[Data items]
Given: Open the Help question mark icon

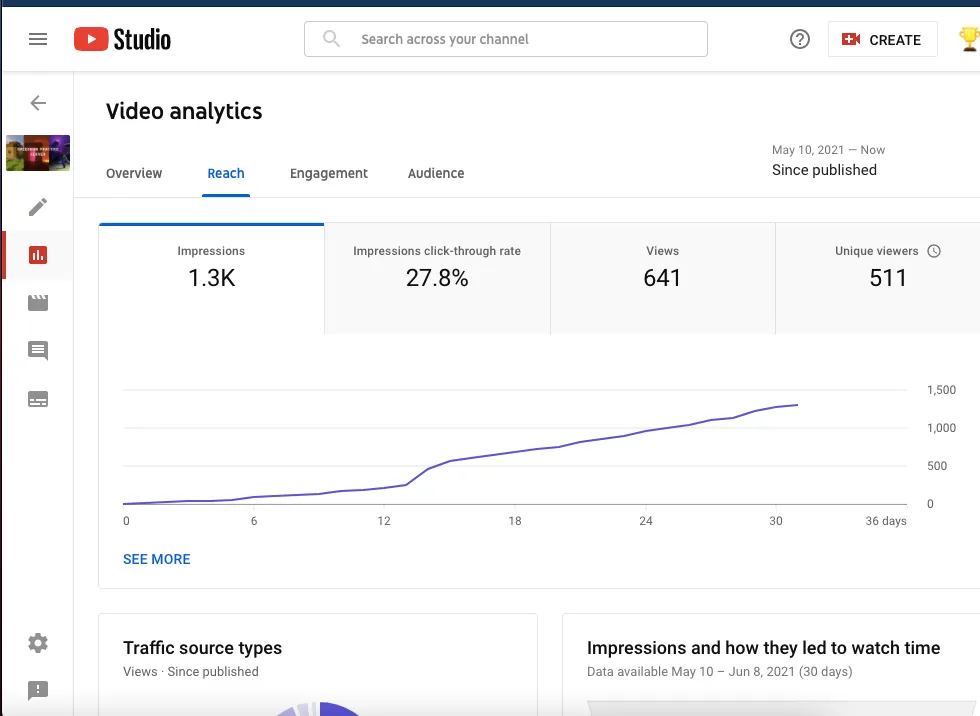Looking at the screenshot, I should 799,40.
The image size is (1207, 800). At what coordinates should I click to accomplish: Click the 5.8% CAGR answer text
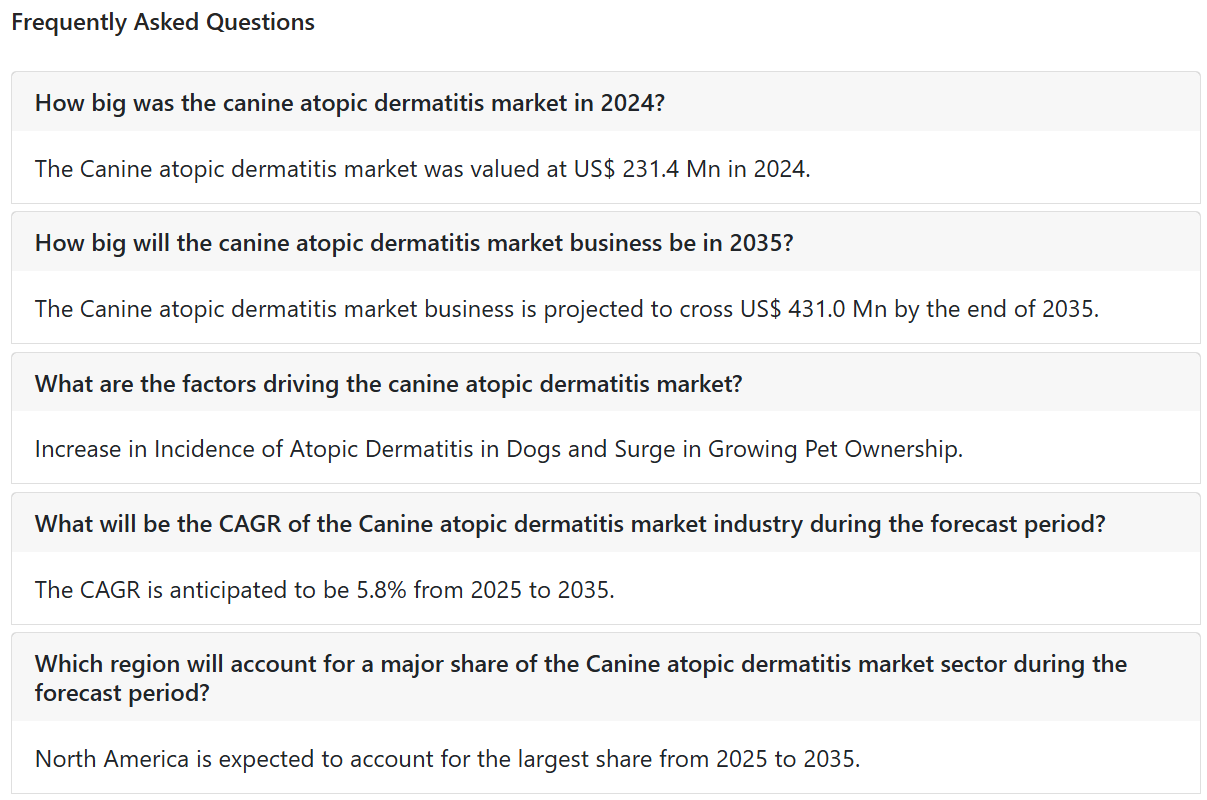(324, 589)
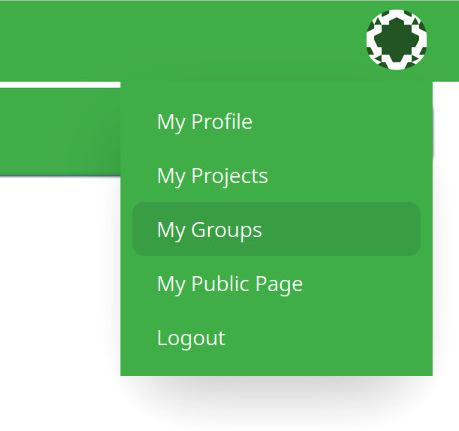Click the empty area right of the Logout row
The width and height of the screenshot is (459, 431).
tap(323, 337)
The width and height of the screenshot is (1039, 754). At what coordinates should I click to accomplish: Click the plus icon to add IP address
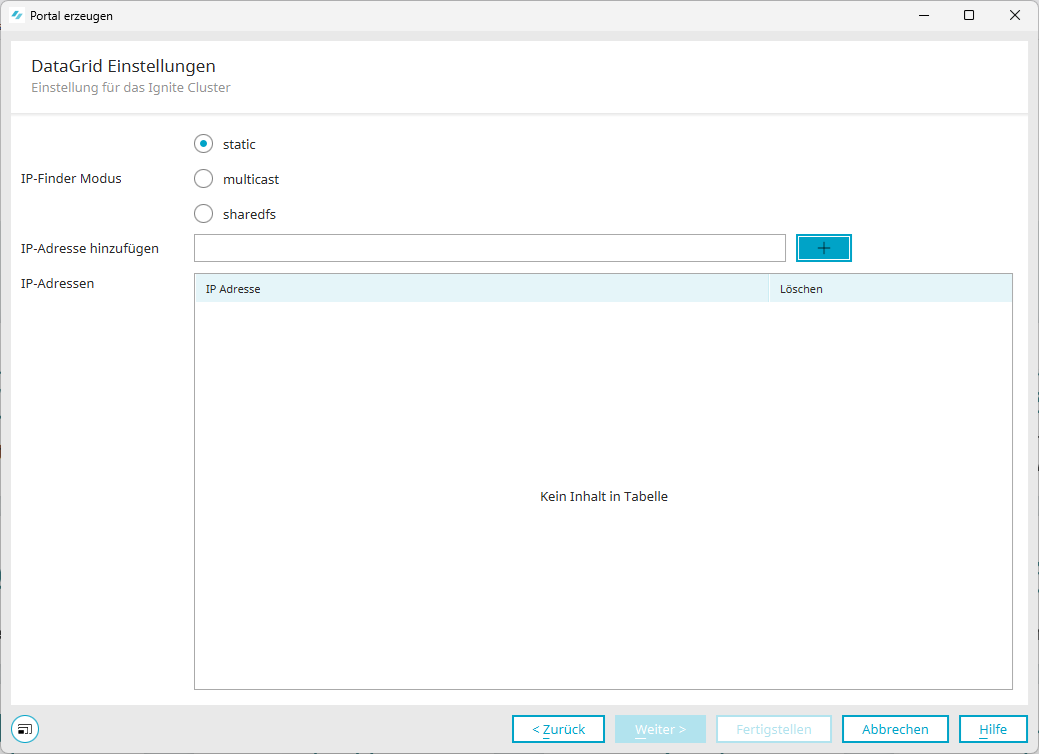pos(823,248)
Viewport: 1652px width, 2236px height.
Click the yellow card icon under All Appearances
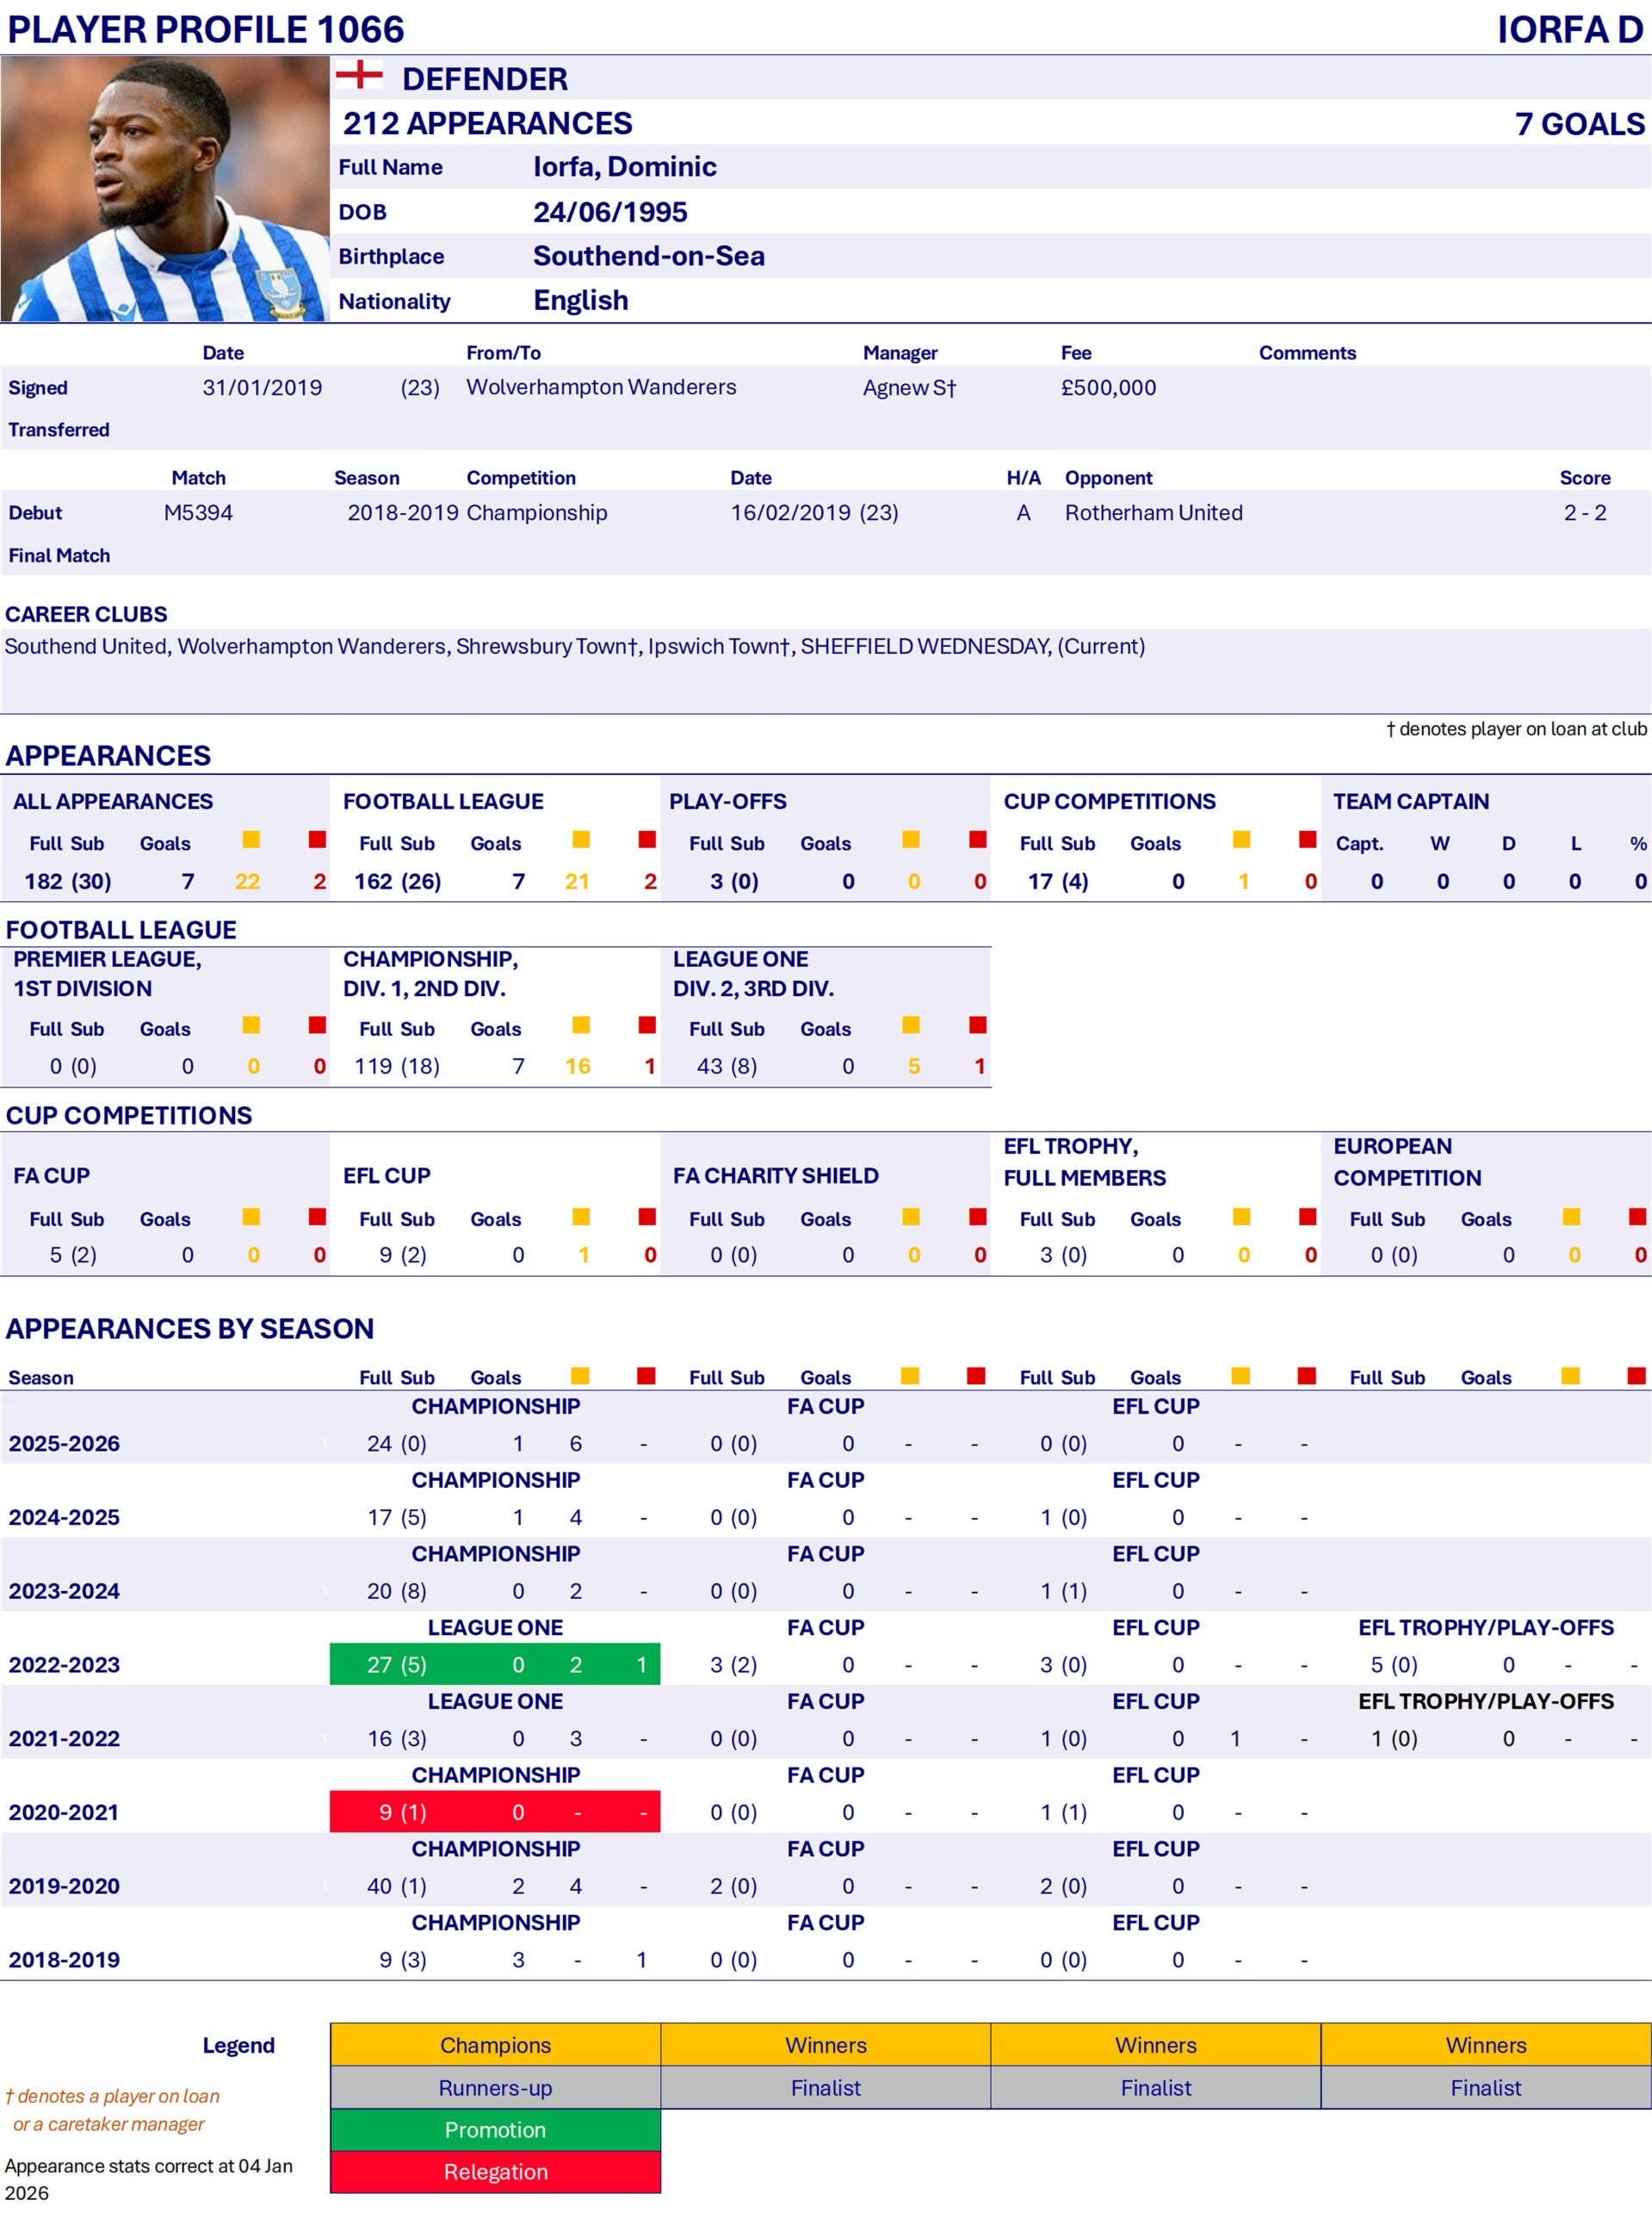point(251,840)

§ **WHAT TO DO**:
Reproduce the lines from the one holding "The width and height of the screenshot is (1039, 754)." through the end of the entries above exactly, keeping both ends and dropping every picture.

§ **ANSWER**:
The width and height of the screenshot is (1039, 754). At what coordinates should I click to accomplish: Click the plus icon to add IP address
pos(823,248)
Viewport: 1652px width, 2236px height.
Click the yellow card icon under All Appearances
point(251,840)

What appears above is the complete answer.